できるできないは別にしてもう少しだけでも早く素直な気持ちを伝えていたら、河野はここまで行かなかったかもしれない。行ったとしても、もう少し早かったかもしれない。それができなかったのは河野の魔法のせいか、それとも幼なじみと言う情にほだされてしまったからなのか。
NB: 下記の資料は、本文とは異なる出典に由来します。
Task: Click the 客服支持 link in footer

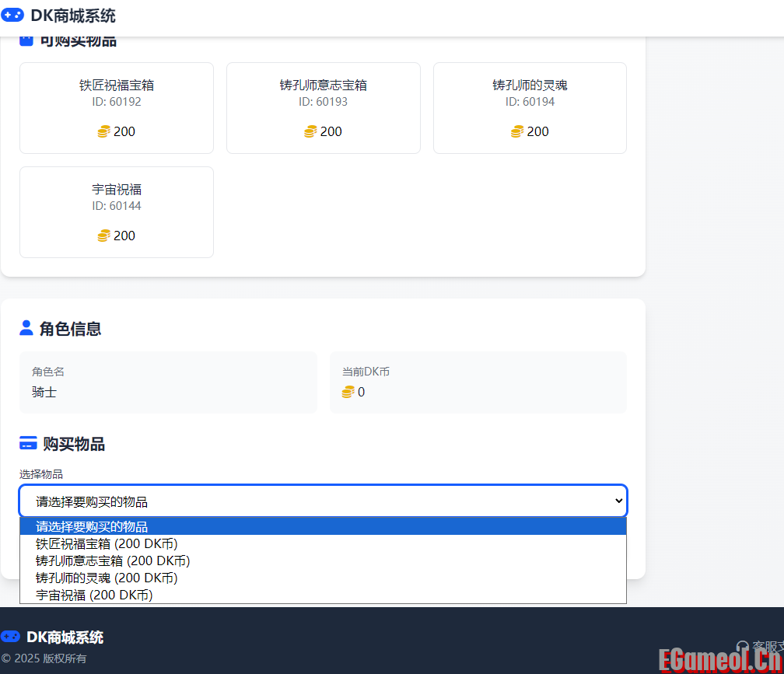Action: point(766,646)

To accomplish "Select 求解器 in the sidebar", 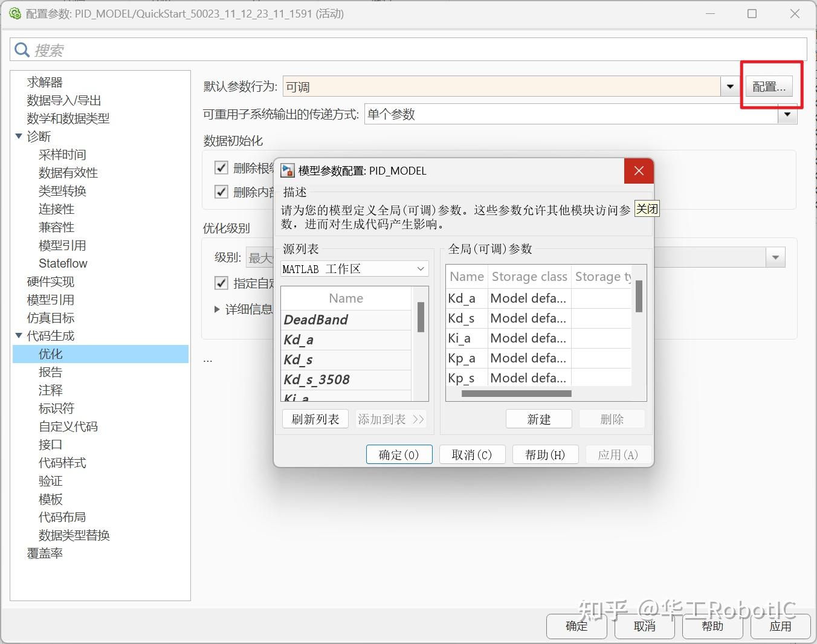I will tap(44, 82).
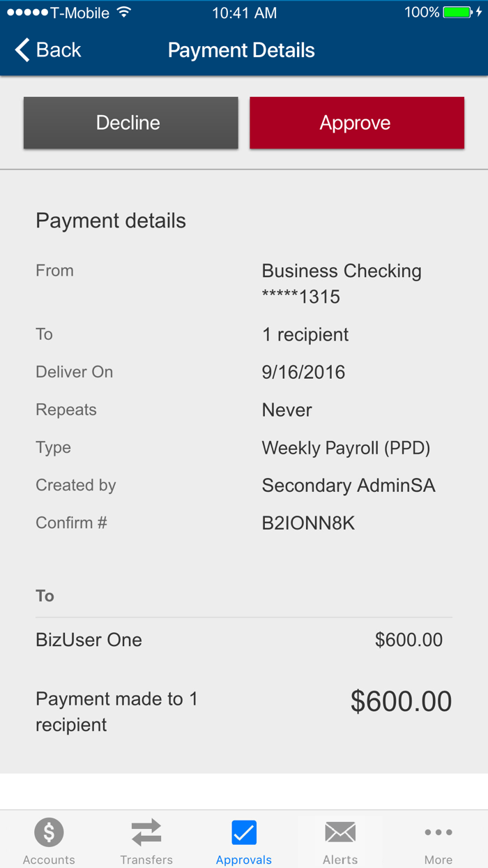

そんな事はわからないにせよ、俺が余計な被害を生んだかもしれないのもまた事実なのだ。
「お兄様ぁ!流れ弾ですぅ!」
「ああ失礼。とにかく、ここで殺しちゃったら安らかに死んじゃうよ?それでいいの?」
「……………………」
総司令官様は俺に頭を下げながら、恐ろしいことを言ってのけてくれる。
ミタガワエリカの時と同じであり、そのミタガワエリカがどうなっているかを知っちまってるシンミ王国軍の皆様からしてみれば、とんでもねえ短慮って訳だ。
「とにかく、これで全て終わったんですよね」
「ああ、そうだな……」
心地のいい疲労感。
そして鳴り響く歓声と勝鬨。
万歳三唱。
赤井勇人、市村正樹、大川弘美、オユキ、トロベ、平林倫子、米野崎克美、前田松枝、細川忠利、フーカン。
そして、セブンス。
みんながみんな、戦勝の喜びを感じ合い、そして笑顔を見せあっている。
そして。
「ユーイチさん!」
セブンスの温かい腕が、俺の真っ赤な体をきれいにしてくれる。
その時俺は、鎧と剣が重くなるのを感じ、首筋に当たった学ランの繊維に温かさを覚えた。
そう、これこそ、「日常」の再来。
来るべき時が、来たと言う合図なのだ。